Document passage:

* * *

Single by Alan Walker and Sophia Somajo

from the album Different World
- Released: 28 September 2018
- Recorded: 2017–2018
- Genre: Electro house
- Length: 3:59
- Label: MER Recordings
- Songwriters: Alan Walker; Anders Froen; Edvard Normann; Fredrik Borch Olsen; Gunnar Greve; James Njie; Kristoffer Haugan; Sophia Somajo; Atle Pettersen; Thomas Troelsen; Victor Verpillat; Yann Bargain;
- Producers: Alan Walker; Yann Bargain; Victor Verpillat; Mood Melodies;

Alan Walker singles chronology
| "Darkside" (2018) | "Diamond Heart" (2018) | "Different World" (2018) |

Music video
- "Diamond Heart" on YouTube

= Diamond Heart (Alan Walker song) =

2018 single by Alan Walker featuring Sophia Somajo

"Diamond Heart" is a song by Norwegian DJ and record producer Alan Walker, featuring Swedish singer-songwriter Sophia Somajo. The song was released on 28 September 2018 via MER Recordings as the third single from Walker's debut album, Different World (2018). Two remixes were officially released, one by Syn Cole and one by Dzeko.

==Background==
An early version of the song was debuted performance at Tomorrowland 2017. And 'Diamond Heart' is a lyrically driven track.

* * *

Data lines:
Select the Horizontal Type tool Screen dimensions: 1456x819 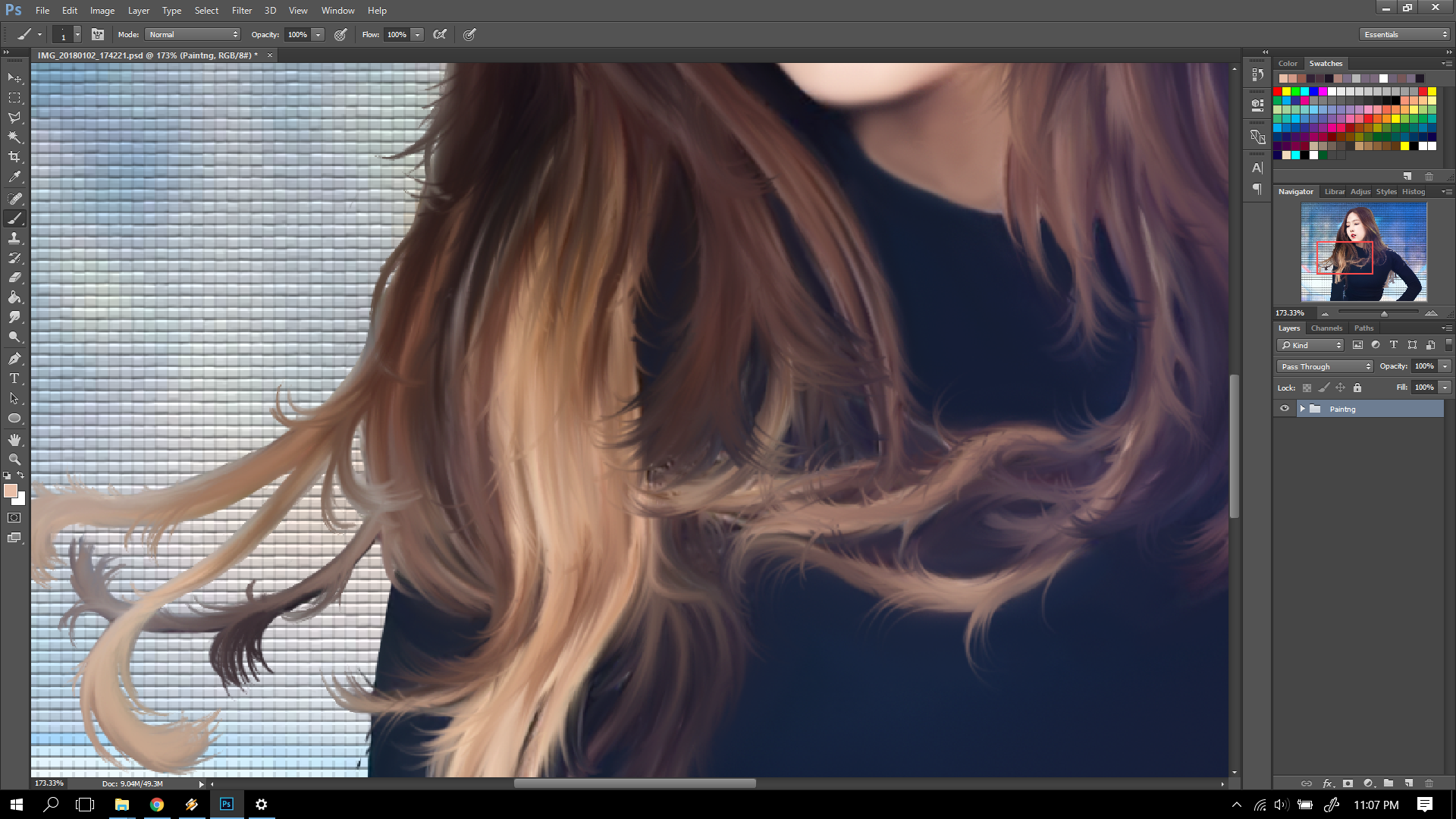click(14, 378)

* * *

Task set:
**A)** Answer these questions using the Diamond Heart article:
(i) What is the song's listed length?
(ii) Who made the two officially released remixes?
(iii) At what event was an early version of the song performed?
**B)** Please quote the Diamond Heart article word for word, everything from "Alan Walker singles" down to "one by Dzeko.".
The lines have no connection to the text.

Results for the exercise:
**A)**
(i) 3:59
(ii) Syn Cole and Dzeko
(iii) Tomorrowland 2017

**B)**
Alan Walker singles chronology
| "Darkside" (2018) | "Diamond Heart" (2018) | "Different World" (2018) |

Music video
- "Diamond Heart" on YouTube

= Diamond Heart (Alan Walker song) =

2018 single by Alan Walker featuring Sophia Somajo

"Diamond Heart" is a song by Norwegian DJ and record producer Alan Walker, featuring Swedish singer-songwriter Sophia Somajo. The song was released on 28 September 2018 via MER Recordings as the third single from Walker's debut album, Different World (2018). Two remixes were officially released, one by Syn Cole and one by Dzeko.